FFI and union #5492

Closed
sanxiyn opened this Issue Mar 22, 2013 · 28 comments

Projects

None yet
@sanxiyn
Member
sanxiyn commented Mar 22, 2013

How would one call C functions involving union with Rust FFI?

SpiderMonkey's jsval is one example.

Contributor

There could be unsafe enum with the layout defined to be the same as C for interoperability. The only other way to deal with it would be finding the alignof and sizeof of the union in C for each platform and then translating that to Rust.

Member
sanxiyn commented Apr 24, 2013

Referencing Aatch/rust-xcb#2.

Contributor
yichoi commented Apr 25, 2013

referencing servo/servo#398

referencing servo/rust-mozjs#9

Contributor
Aatch commented May 9, 2013

The unsafe enum idea appeals to me, since I thought about it as an option when trying to solve the union issue in rust-xcb, but decided that relying on the representation of enums was too "hacky" and fragile.

Member
pnkfelix commented Jul 1, 2013

brson mentions in the description for #6346 that a "macro based solution" would be appropriate here, though I do not current know what that would entail. (It sounds to me like a potential alternative to the changes to the grammar to add unsafe enum that have been discussed here.)

Member
pnkfelix commented Jul 1, 2013

Nominating for milestone 3, feature complete.

Contributor
cmr commented Jul 31, 2013

I don't think a "macro-based solution" would be appropriate, as you need to restrict the valid range of values at the site of usage, which macros cannot do.

Contributor
graydon commented Aug 8, 2013

An attribute on an enum that makes it have no discriminant and makes any match on the variant-part succeed, should be sufficient. Not pretty but neither are C union semantics.

Contributor
graydon commented Aug 8, 2013

accepted for feature-complete milestone

Skrylar commented Dec 13, 2013

I ran in to this problem recently as well; Allegro makes use of Unions for passing events around in C, which turns out to be a pain to deal with in Rust.
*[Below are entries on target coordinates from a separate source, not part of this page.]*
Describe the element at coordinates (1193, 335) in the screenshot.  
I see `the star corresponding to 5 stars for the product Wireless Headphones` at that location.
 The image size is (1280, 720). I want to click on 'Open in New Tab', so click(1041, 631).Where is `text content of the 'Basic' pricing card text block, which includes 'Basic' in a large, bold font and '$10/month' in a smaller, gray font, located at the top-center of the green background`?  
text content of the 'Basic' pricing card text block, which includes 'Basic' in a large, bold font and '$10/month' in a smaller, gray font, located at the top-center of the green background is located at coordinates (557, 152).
@mzabaluev mzabaluev referenced this issue in gi-rust/grust Feb 8, 2014
Open

Need a way to represent union values #11

Member

We do want to solve this problem eventually, but it need not block 1.0. Assigning P-low.

@pnkfelix pnkfelix added P-low and removed P-high-untriaged labels Feb 13, 2014
alxkolm commented Nov 3, 2014

What status?

What's the recommended way to do FFI-compatible unions?

Contributor
jdm commented Jan 21, 2015

I believe structs containing a field which is at least as big as the largest type the union can represent and manual transmutes is the state of the art right now.

Contributor

I believe structs containing a field which is at least as big as the largest type the union can represent and manual transmutes is the state of the art right now.

Make sure you get the alignments right. The struct should have #[repr(C)] and the field posing as the union (or the inner type, in case the newtype struct emulates the union itself) has the alignment of the most-aligned variant.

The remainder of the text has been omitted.